PDA

View Full Version : .475 neck tension



subsonic
11-24-2011, 01:45 PM
While my wife was baking pies and cursing, experience told me it would be an ideal time to hide in the basement and do some "reloading stuff".

I made up 10 .475s with some cull (all I had left) Lee boolits for my FIL to shoot to see what the .475 recoil is like. My "culls" are probably better than some peoples "good" cast as I am very picky.

When I was seating them, I noticed they were easier to seat in once fired brass than they had been in the new brass.

So I used pin gauges and calipers to measure stuff.

I am unable to measure the expander in the Hornady die.
But the carbide ring measures .497"
Fired cases measure .505" OD and .474" ID
Sized .499" OD and .470" ID
Expanded .500" OD .472" ID

Necks about .015" thick.

44man
11-24-2011, 03:18 PM
While my wife was baking pies and cursing, experience told me it would be an ideal time to hide in the basement and do some "reloading stuff".

I made up 10 .475s with some cull (all I had left) Lee boolits for my FIL to shoot to see what the .475 recoil is like. My "culls" are probably better than some peoples "good" cast as I am very picky.

When I was seating them, I noticed they were easier to seat in once fired brass than they had been in the new brass.

So I used pin gauges and calipers to measure stuff.

I am unable to measure the expander in the Hornady die.
But the carbide ring measures .497"
Fired cases measure .505" OD and .474" ID
Sized .499" OD and .470" ID
Expanded .500" OD .472" ID

Necks about .015" thick.
I never measured a thing, ever. If you can see the boolit base and a hint of GG's through the brass, you are good. A ripply look.
Remember it is EVEN tension that is more important then super tight.

ole 5 hole group
11-24-2011, 05:02 PM
I “think” I have the same problem.

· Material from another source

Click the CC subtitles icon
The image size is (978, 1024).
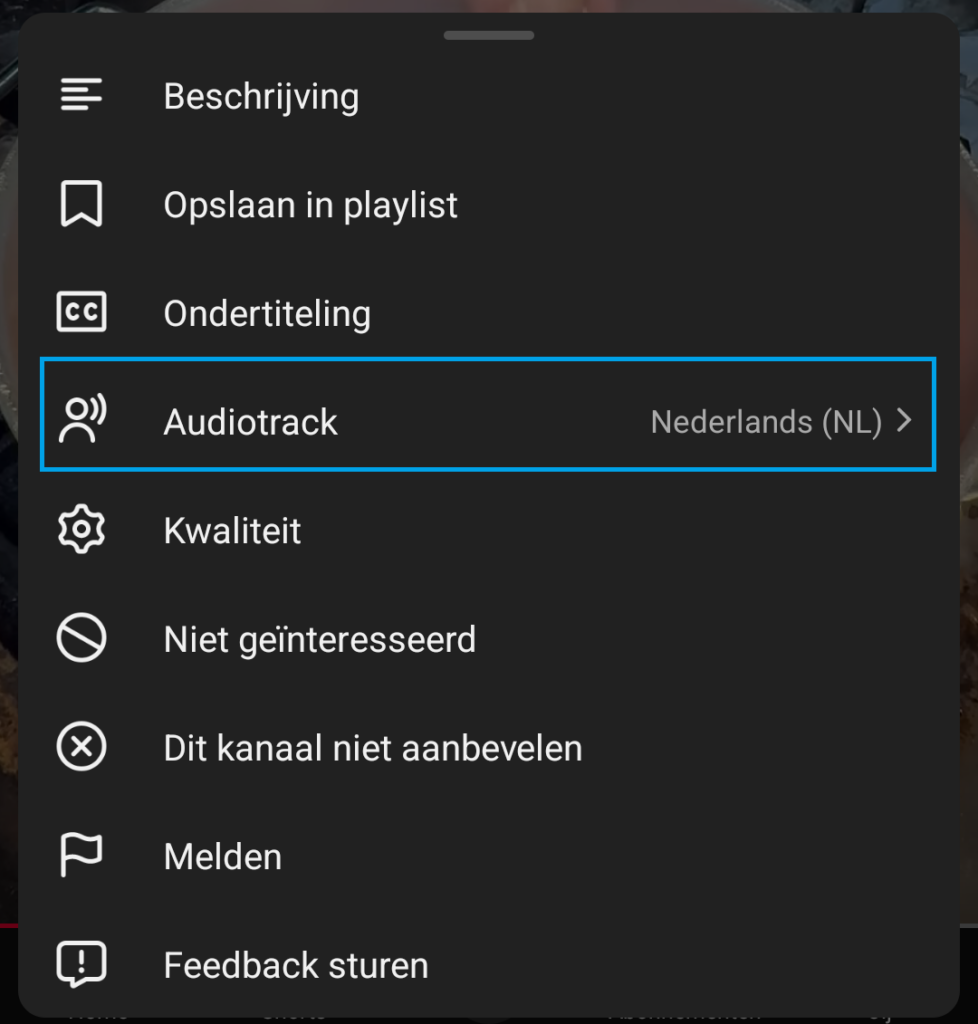(81, 313)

I went so far as to blame the Hornady resizing die after which they sent me a new body with the same dimensions!!! I then thought the Hornady expander die was the problem and ordered a Redding Resizer and polished that down so nothing touches the case until it hits the belling portion of the expander die. Not a damn thing changed – the Gas checked .476 bullet (which measures .4755 at the gas check) still seats extremely light, so I always put a heavy roll crimp on. This is the only caliber that seats a bullet so lightly that I feel there’s basically no neck tension being applied at all.

My carbide ring also measures .497”
Sized case .4995” OD and .470” ID
Expanded .502” OD at the mouth and .472 just below the mouth and .470 one half inch from mouth
Necks on the Starline brass are .0135”

That so-called ripple effect 44man alludes to is what I look for and believe to be good neck tension – my cases don’t show it unless you tilt the case just so the light reflects off the case a certain way and then you can just barely see it - the ripple is not there on jacketed rounds.

The neck tension on the 475L bothers the hell out of me but they shoot pretty good. I think more neck tension would make them shoot better but unless I ream my cylinder throats larger I’ll never really know.

subsonic
11-24-2011, 09:26 PM
I'm using Hornady brass.

subsonic
11-24-2011, 09:43 PM
Not much ripple on the once fired. The new looked good/ripply and was quite a bit tighter.

Frank
11-25-2011, 10:55 AM
Measuring speeds up the process. Why fool around with a defective die? My original Hornady .475 die was off. I called them up and they sent me another. The original was .502" OD. The new is .498" OD of the case. The first thing I did was measure after sizing. I wanted to see how much grip the bullet was getting. So is that a big sin? Using a measuring tool? A smart man doesn't listen to experts. He does his own research. When someone says, "Don't measure," that tells me I need to measure more.

44man
11-25-2011, 02:43 PM
I don't measure because I can feel and see the process and can't tell you what sizer or expander sizes are.
Now Frank had a problem so he was right to measure.
I had another thought about it and it seems the larger cases just don't develop the tension that smaller calibers do. Necks are almost all the same thickness and there is just more brass in that larger circle to stretch.
Don't over crimp or you might break what tension you have. Make sure you don't bulge brass below the crimp.

saz
11-25-2011, 03:57 PM
Don't over crimp or you might break what tension you have. Make sure you don't bulge brass below the crimp.

I had that problem with the 500. I was underestimating the strength of a moderate crimp and I was going too heavy.

PacMan
11-26-2011, 07:46 AM
ole 5 hole group
If your bullets drive bands are measuring .476 and your GC is .4755 after it is crimped on you will never get good neck tension as the GC expands the case when it is seated. May need to anneal the checks.